On December 17, 2007, First Citizens Banc Corp (“First Citizens”) issued a news release announcing the completion of the merger of Futura Banc Corp., an Ohio corporation (“Futura”), with and into First Citizens (the “Merger”), pursuant to the terms of the Agreement and Plan of Merger, dated as of June 7, 2007, by and between First Citizens and Futura (the “Merger Agreement”). Immediately following the Merger, Futura’s national bank subsidiary, Champaign National Bank, was merged with and into First Citizens’ state bank subsidiary, The Citizens Banking Company.
As a result of the Merger, the outstanding Futura common shares were converted into the right to receive either (a) cash in the amount of $23.00 for each Futura common share, (b) First Citizens common shares at the exchange rate of 1.1726 First Citizens common shares for each Futura common share, or (c) a combination of cash and First Citizens common shares. In accordance with the terms of the Merger Agreement, the shareholders of Futura were provided the opportunity to request the form of merger consideration that they wished to receive in the Merger by submitting an Election Form/Letter of Transmittal to First Citizens’ exchange agent, Illinois Stock Transfer Company (the “Election Deadline”), on or before the December 12, 2007 election deadline. The requests submitted by Futura shareholders, however, will be subject to the allocation and proration procedures set forth in the Merger Agreement. Subject to adjustment for cash paid in lieu of fractional First Citizens common shares, the requests of the Futura shareholders will be allocated on a pro-rata basis so that 80% of the Futura common shares outstanding at the effective time of the Merger will be exchanged for First Citizens common shares and 20% of the outstanding Futura common shares will be exchanged for cash. Futura common shares held in Futura’s 401(k) plan will not be counted for purposes of this allocation, and all those shares will be exchanged for cash in the amount of $23.00 per share.

**Information supplied:**
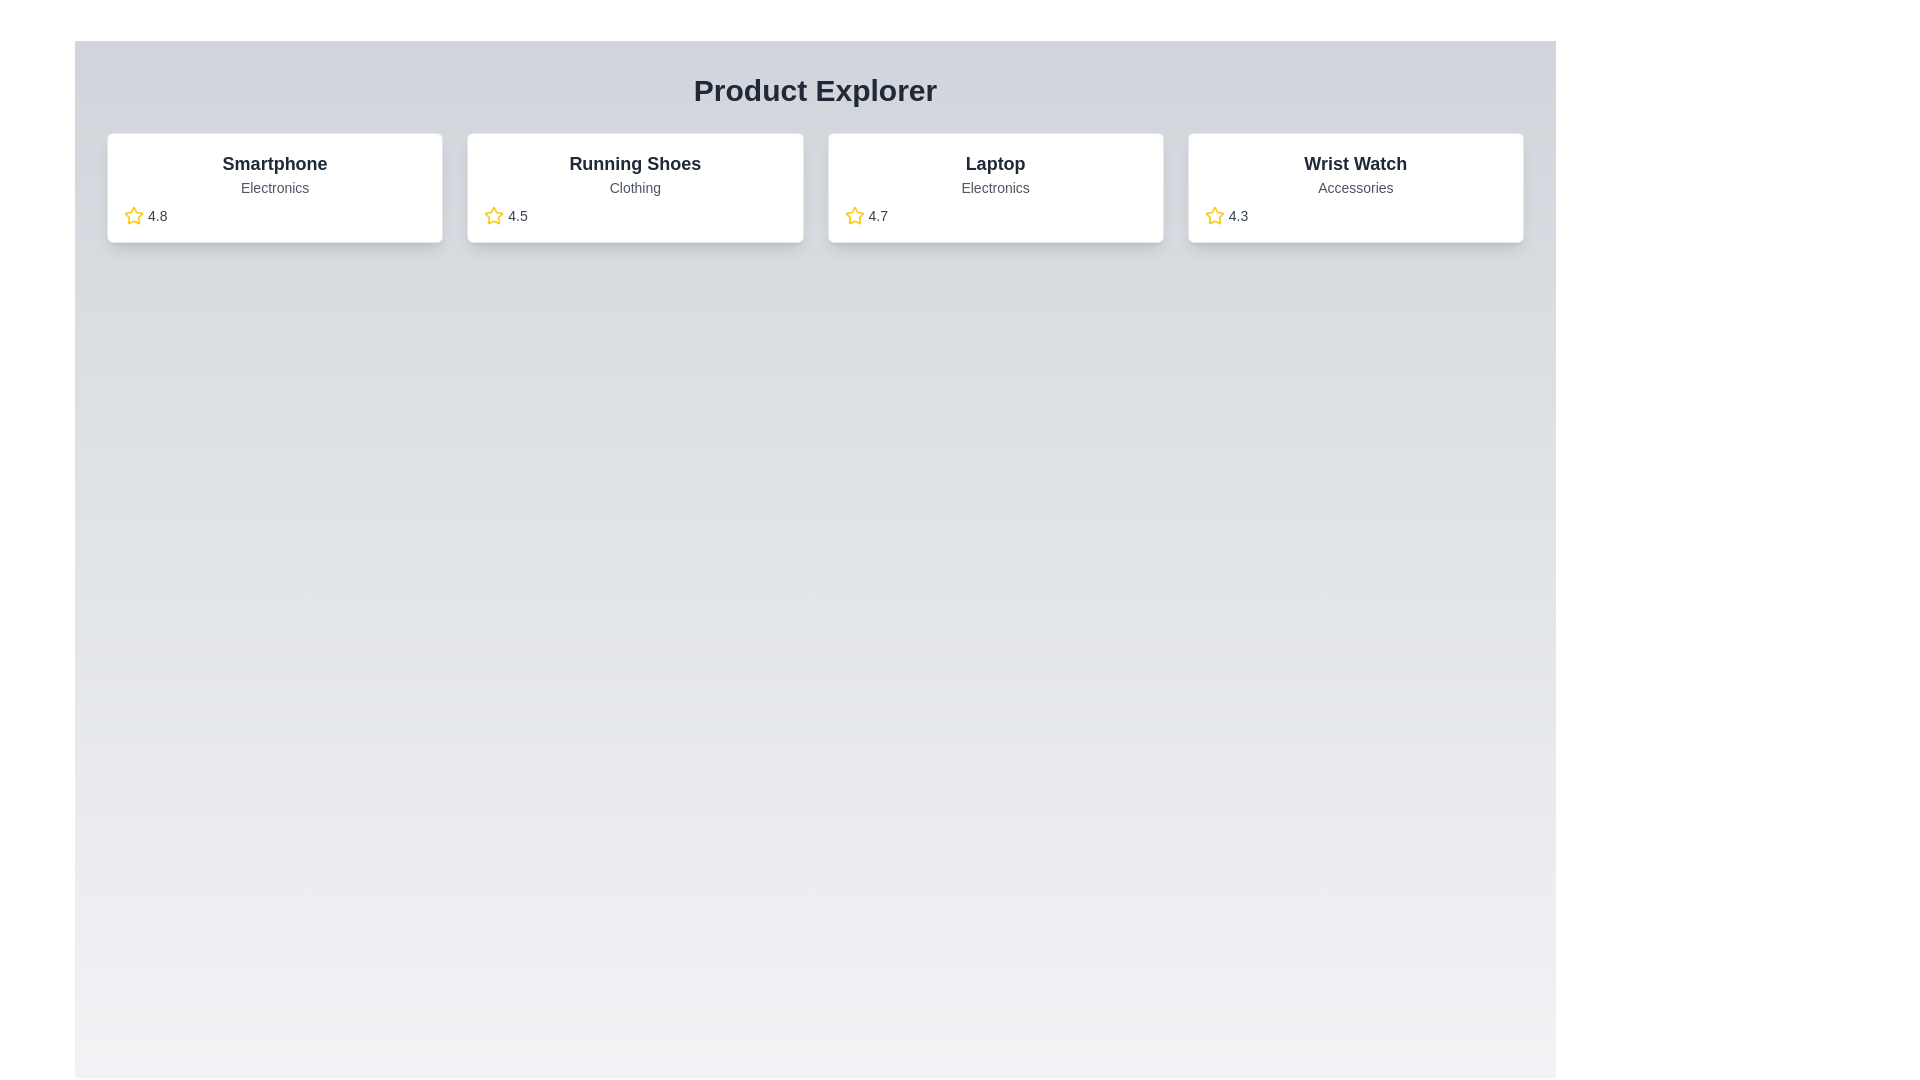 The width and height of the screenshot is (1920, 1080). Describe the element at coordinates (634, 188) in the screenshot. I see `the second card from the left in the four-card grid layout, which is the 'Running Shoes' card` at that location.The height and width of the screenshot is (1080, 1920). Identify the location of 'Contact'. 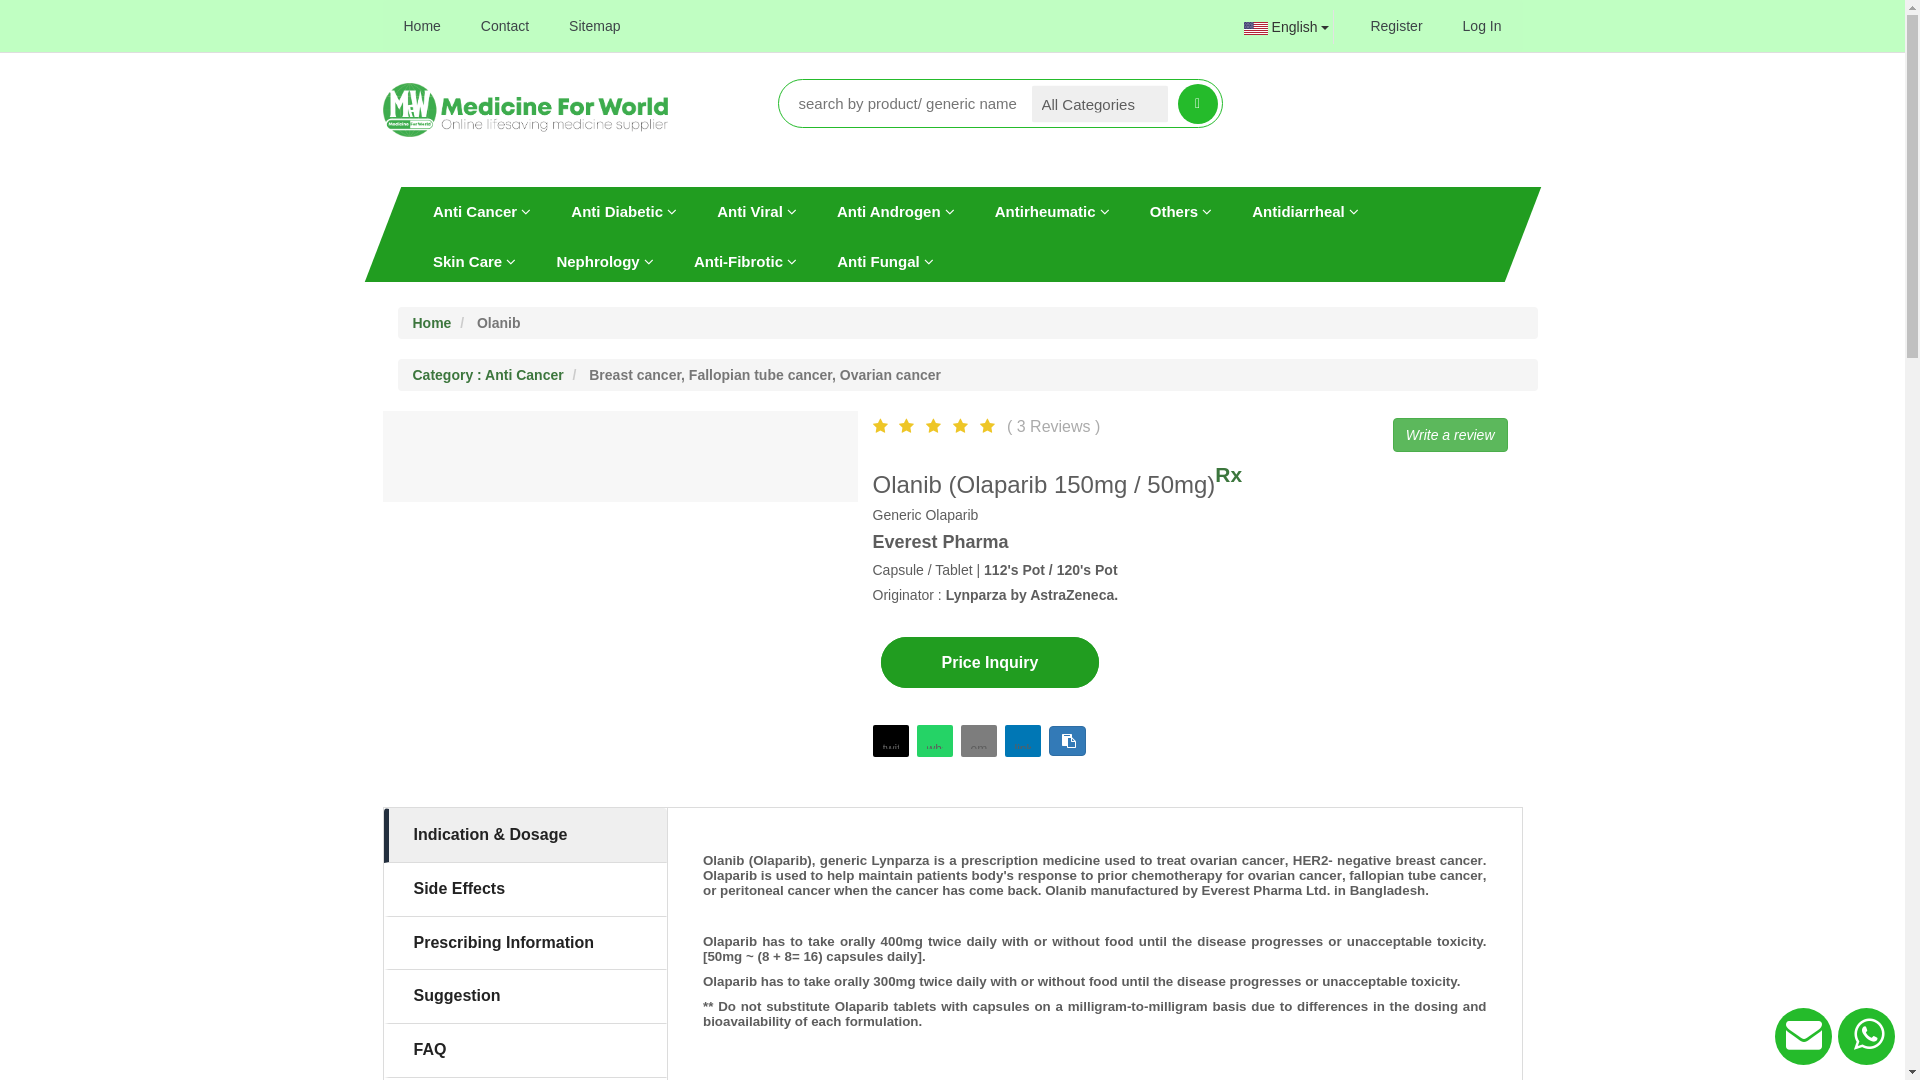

**List of tasks:**
1) Please echo the part of the merger announcement above, starting at "On December 17, 2007, First" and ending at "Citizens Banking Company.".
2) Turn the merger announcement's paragraph beginning "As a result of the Merger" into a shorter bulleted list that keeps its main facts.
3) According to the merger announcement, into which bank was Champaign National Bank merged?

**Per-task answers:**
1)
On December 17, 2007, First Citizens Banc Corp (“First Citizens”) issued a news release announcing the completion of the merger of Futura Banc Corp., an Ohio corporation (“Futura”), with and into First Citizens (the “Merger”), pursuant to the terms of the Agreement and Plan of Merger, dated as of June 7, 2007, by and between First Citizens and Futura (the “Merger Agreement”). Immediately following the Merger, Futura’s national bank subsidiary, Champaign National Bank, was merged with and into First Citizens’ state bank subsidiary, The Citizens Banking Company.

2)
- Outstanding Futura common shares were converted into the right to receive $23.00 in cash per share, 1.1726 First Citizens common shares per share, or a combination of cash and shares.
- Futura shareholders could request a form of consideration by submitting an Election Form/Letter of Transmittal to First Citizens' exchange agent, Illinois Stock Transfer Company, by December 12, 2007.
- These requests are subject to the allocation and proration procedures in the Merger Agreement.
- Subject to adjustment for cash paid in lieu of fractional shares, requests will be allocated pro rata. Under this allocation, 80% of the outstanding Futura shares will be exchanged for First Citizens shares and 20% for cash.
- Futura shares held in Futura's 401(k) plan are excluded from this allocation. All of them will be exchanged for $23.00 in cash per share.

3) The Citizens Banking Company, First Citizens' state bank subsidiary.